§ What you will do: Duplicate the lines of the listing from the one containing "The image size is (333, 167)." through the end of the listing, leaving out the pictures.

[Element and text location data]
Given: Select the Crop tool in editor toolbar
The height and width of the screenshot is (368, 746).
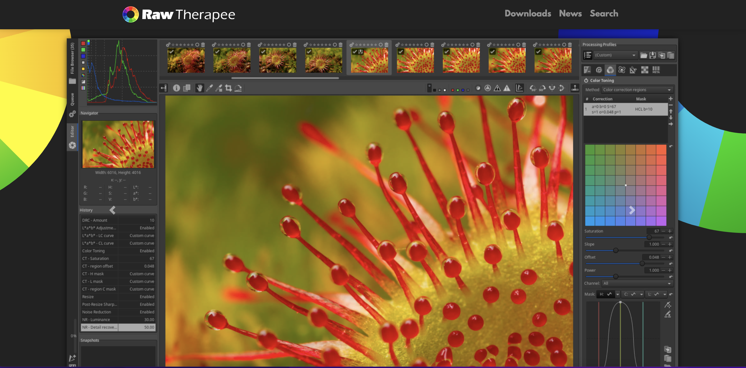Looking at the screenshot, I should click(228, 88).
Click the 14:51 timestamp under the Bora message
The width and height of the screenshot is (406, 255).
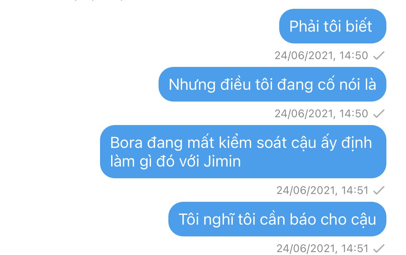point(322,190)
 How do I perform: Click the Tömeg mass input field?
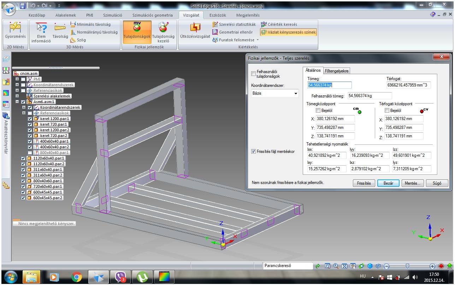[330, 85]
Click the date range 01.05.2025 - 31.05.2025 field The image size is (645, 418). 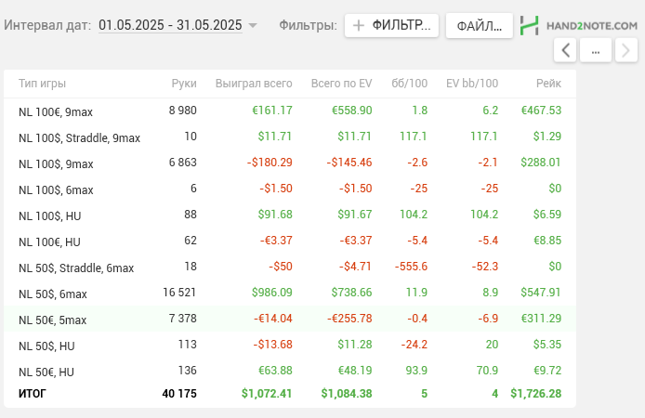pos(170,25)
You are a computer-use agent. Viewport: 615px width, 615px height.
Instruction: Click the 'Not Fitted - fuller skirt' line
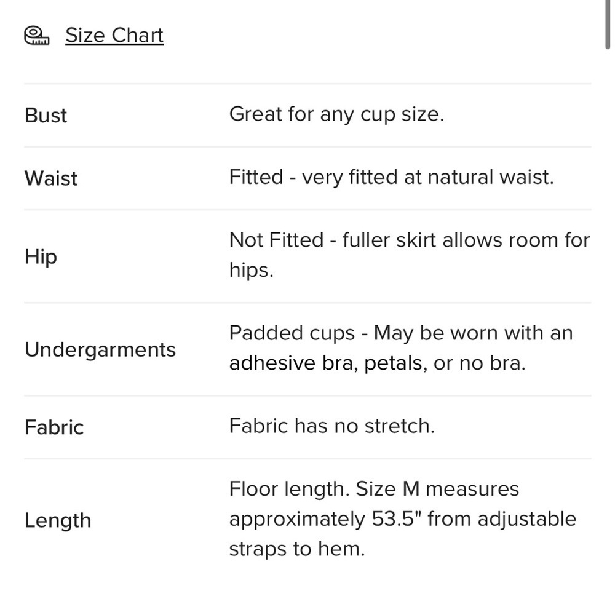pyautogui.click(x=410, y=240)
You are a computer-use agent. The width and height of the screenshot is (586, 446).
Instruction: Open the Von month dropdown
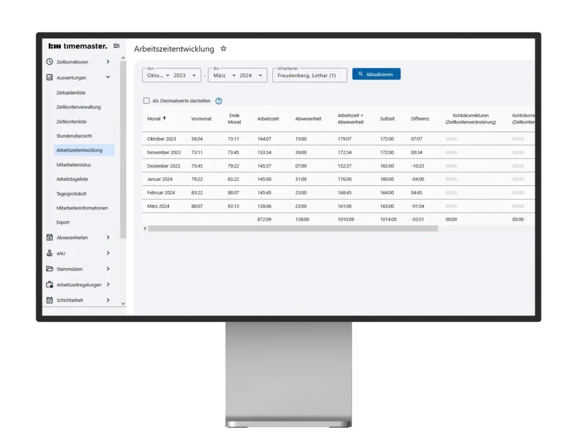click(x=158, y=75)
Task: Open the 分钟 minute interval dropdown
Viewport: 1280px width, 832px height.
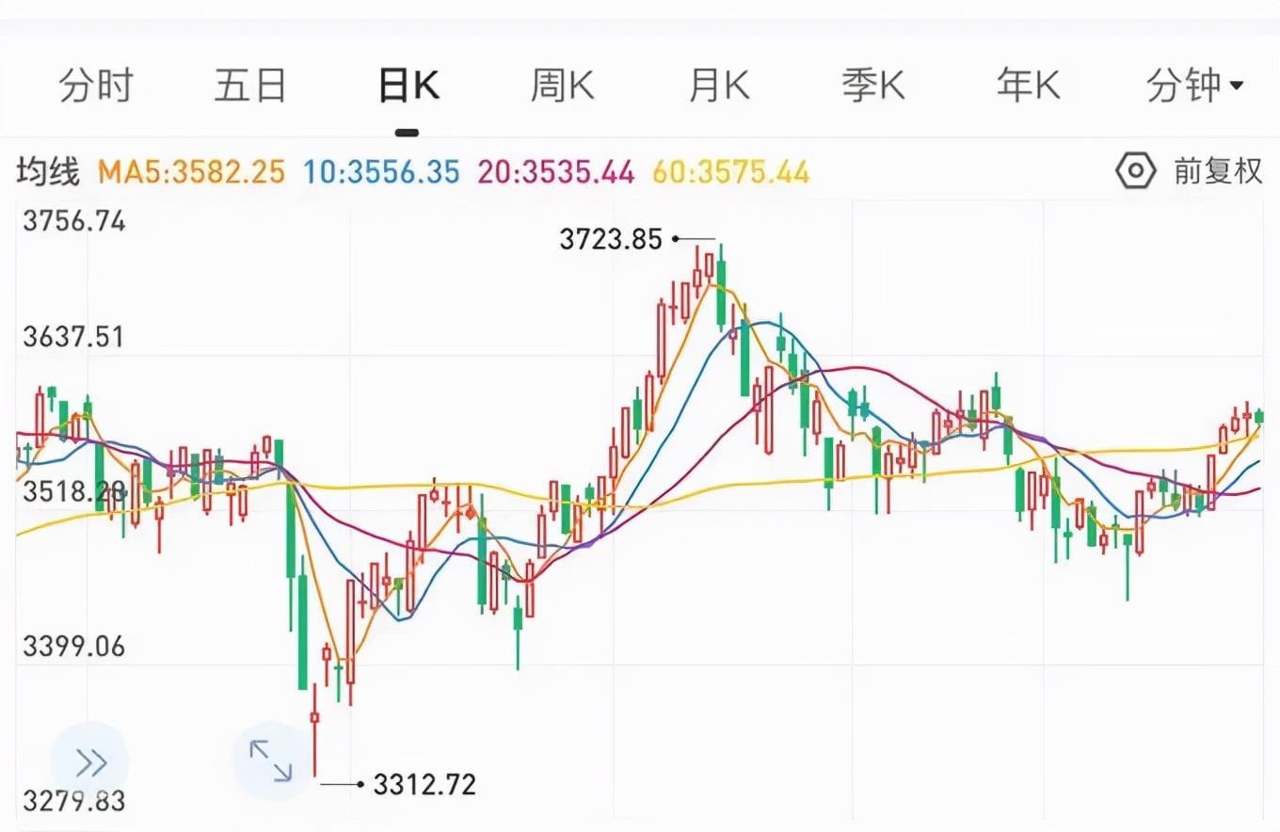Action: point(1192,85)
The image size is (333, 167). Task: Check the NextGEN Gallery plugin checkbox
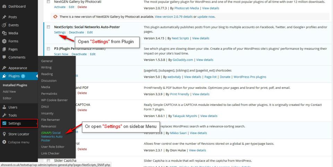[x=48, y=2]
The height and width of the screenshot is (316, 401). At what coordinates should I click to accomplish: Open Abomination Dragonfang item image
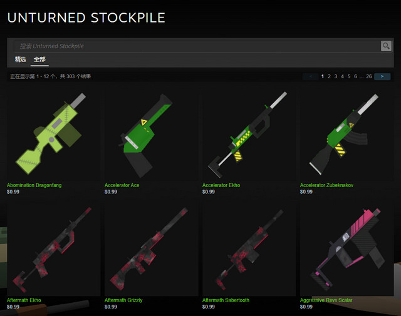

§ Result of the exercise:
The image size is (333, 167). Task: Check the NextGEN Gallery plugin checkbox
[x=48, y=2]
The height and width of the screenshot is (316, 401). At what coordinates should I click to accomplish: Open Abomination Dragonfang item image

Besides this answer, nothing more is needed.